Eppure difendere – anzi salvaguardare – la lingua italiana non è atto inutile, né impossibile, né fuori luogo, né atto sciovinistico, né atteggiamento puristico, né atteggiamento chiuso e sospettoso, né problema ornamentale. Perché non si tratta di difendersi dalle parole straniere, ma dalla loro progressiva invadenza, che toglie respiro al nostro modo di pensare. La lingua non è un puro strumento veicolare. Non è il semplice atto con cui posso chiedere a un altro di darmi il pane o di porgermi il coltello, o di farmi sapere che ora è. La lingua è la propria maniera di sentire e concepire il mondo, ricco di sfumature interiori, col quale diamo il nostro personale contributo alla storia della civiltà.

Che lo faccia una Costituzione non significa imporlo per legge, ma dare un’indicazione di valore. La Carta costituzionale francese, per esempio, lo fa, e ciò si dica a prescindere dagli strumenti esecutivi che dà a questa indicazione.

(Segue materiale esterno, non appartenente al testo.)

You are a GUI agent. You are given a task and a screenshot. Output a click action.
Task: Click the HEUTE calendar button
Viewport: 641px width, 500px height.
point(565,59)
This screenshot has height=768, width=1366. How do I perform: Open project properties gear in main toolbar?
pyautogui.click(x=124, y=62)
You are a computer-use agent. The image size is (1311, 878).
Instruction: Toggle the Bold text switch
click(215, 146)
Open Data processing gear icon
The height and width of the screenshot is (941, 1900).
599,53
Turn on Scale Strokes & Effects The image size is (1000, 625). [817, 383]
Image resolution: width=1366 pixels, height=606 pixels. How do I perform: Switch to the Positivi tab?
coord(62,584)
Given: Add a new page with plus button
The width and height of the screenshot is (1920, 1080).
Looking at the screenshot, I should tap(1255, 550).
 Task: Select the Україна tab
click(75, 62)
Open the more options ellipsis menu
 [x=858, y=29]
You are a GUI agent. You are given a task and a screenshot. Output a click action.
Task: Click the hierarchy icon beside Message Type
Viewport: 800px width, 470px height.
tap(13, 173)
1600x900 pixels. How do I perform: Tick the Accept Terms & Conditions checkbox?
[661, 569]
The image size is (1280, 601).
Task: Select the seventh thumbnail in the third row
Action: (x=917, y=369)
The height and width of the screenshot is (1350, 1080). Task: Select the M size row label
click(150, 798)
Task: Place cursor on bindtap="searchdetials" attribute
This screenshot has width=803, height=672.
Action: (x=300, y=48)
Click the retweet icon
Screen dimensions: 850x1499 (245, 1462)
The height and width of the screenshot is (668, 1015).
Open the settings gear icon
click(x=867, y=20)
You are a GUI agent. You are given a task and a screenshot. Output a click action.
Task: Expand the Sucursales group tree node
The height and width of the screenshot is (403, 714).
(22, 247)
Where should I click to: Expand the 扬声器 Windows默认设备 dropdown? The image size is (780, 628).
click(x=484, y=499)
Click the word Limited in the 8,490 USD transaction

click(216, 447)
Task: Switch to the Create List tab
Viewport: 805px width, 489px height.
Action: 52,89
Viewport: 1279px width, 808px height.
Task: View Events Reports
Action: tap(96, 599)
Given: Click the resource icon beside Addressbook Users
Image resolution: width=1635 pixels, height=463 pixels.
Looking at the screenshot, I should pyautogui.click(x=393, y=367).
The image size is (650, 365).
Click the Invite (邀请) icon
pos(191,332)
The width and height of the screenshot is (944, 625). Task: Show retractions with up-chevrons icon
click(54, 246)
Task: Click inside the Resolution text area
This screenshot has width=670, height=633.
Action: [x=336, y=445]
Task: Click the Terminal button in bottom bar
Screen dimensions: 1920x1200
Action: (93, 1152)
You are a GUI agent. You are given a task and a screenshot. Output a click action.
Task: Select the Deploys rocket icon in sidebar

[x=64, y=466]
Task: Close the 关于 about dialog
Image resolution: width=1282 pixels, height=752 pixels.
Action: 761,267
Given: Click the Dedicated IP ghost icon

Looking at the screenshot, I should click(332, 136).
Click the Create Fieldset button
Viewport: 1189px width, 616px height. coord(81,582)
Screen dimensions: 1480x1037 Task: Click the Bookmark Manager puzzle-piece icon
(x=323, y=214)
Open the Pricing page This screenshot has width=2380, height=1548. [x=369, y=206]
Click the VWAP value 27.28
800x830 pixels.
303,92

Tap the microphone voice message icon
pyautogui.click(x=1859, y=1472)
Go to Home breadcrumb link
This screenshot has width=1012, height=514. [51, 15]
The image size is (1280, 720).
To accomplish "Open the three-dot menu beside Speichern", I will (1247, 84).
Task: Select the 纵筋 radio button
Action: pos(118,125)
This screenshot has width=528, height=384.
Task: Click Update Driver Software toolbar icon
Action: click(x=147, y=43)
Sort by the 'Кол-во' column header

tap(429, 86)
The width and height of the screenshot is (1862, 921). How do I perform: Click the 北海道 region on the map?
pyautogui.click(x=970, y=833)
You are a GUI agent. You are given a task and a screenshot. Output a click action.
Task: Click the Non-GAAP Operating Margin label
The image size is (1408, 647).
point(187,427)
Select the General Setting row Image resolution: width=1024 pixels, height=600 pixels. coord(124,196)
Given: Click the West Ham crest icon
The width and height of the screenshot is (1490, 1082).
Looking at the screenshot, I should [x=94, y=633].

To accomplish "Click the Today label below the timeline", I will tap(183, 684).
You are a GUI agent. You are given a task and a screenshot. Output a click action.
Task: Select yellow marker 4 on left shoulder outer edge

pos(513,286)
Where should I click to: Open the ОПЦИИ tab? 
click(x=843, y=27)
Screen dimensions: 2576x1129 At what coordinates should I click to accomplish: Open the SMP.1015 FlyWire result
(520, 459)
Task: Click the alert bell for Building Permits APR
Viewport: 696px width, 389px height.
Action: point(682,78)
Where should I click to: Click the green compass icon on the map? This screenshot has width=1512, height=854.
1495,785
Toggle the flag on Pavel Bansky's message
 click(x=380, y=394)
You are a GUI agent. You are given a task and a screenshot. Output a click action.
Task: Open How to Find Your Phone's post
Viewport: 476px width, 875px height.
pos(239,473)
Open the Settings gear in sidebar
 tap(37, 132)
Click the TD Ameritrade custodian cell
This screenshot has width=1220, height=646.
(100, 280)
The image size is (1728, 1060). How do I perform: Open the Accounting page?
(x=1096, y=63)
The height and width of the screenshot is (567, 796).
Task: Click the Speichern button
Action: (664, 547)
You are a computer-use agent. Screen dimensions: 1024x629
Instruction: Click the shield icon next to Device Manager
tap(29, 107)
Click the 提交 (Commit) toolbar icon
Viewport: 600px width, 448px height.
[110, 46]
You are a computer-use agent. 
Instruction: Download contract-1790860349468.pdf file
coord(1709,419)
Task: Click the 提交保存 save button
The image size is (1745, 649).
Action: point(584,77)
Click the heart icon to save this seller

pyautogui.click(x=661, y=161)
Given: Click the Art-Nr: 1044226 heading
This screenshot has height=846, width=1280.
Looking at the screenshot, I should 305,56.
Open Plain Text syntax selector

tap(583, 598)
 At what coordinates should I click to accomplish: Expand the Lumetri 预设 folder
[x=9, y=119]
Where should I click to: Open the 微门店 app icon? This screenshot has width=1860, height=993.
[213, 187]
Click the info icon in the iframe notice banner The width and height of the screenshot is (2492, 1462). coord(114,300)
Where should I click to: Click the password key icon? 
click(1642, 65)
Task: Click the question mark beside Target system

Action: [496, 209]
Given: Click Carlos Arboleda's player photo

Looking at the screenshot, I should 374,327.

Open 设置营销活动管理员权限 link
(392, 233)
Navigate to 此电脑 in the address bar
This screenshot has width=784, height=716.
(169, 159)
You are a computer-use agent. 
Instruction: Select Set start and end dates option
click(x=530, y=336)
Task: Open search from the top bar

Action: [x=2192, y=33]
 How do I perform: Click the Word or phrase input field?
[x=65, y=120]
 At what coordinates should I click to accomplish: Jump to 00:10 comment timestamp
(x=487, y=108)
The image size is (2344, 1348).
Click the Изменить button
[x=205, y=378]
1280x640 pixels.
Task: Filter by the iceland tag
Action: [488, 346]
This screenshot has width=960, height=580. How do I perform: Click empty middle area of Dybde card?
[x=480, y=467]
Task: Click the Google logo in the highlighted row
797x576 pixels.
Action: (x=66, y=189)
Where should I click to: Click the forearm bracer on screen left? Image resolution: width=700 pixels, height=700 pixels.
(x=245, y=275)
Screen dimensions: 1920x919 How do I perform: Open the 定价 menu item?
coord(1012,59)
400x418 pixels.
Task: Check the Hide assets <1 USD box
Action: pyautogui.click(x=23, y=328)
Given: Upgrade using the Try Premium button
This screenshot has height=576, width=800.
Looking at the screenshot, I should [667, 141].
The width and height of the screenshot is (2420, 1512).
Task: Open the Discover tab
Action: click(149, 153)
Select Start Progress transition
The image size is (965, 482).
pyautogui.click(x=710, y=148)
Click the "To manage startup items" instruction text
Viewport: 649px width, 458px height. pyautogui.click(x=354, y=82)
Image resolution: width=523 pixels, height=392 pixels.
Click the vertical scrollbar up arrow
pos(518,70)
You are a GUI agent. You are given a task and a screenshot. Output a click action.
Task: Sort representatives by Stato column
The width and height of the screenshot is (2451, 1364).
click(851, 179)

Ogni volta che siamo investiti da questo fenomeno di invadenze, le apparenti comodità proposteci semplicemente ci deprivano della nostra capacità e ricchezza di pensare. Quante volte ci accorgiamo che, avendo dato posto a questa invadenza, non riusciamo più nemmeno a parlare, se non a pensare, in italiano. Sarebbe incredibile che nell’anno in cui celebriamo i 700 anni dalla morte di Dante non ce ne fossimo ancora accorti. Il giorno in cui non sapessimo più l’italiano, non potremmo leggere più Dante. Potrebbero solo leggerlo gli stranieri, per elogiarlo al nostro posto.

Ci si potrebbe dire: lasciamo che lo facciano gli altri, i cosiddetti “competenti”, o istituzionalmente competenti. Ma il problema è proprio questo. Non lasciare solo agli “altri” l’iniziativa. Si tratta di partire da noi. Partire dalle nostre responsabilità, ancor prima che dalle nostre competenze. Partire dal “basso” e non dall’“alto”, se per “basso” si intende non un insulto per qualcuno, ma l’insieme delle singole persone che noi siamo, senza apparati di gradi, semplicemente come persone appartenenti a una comunità civile.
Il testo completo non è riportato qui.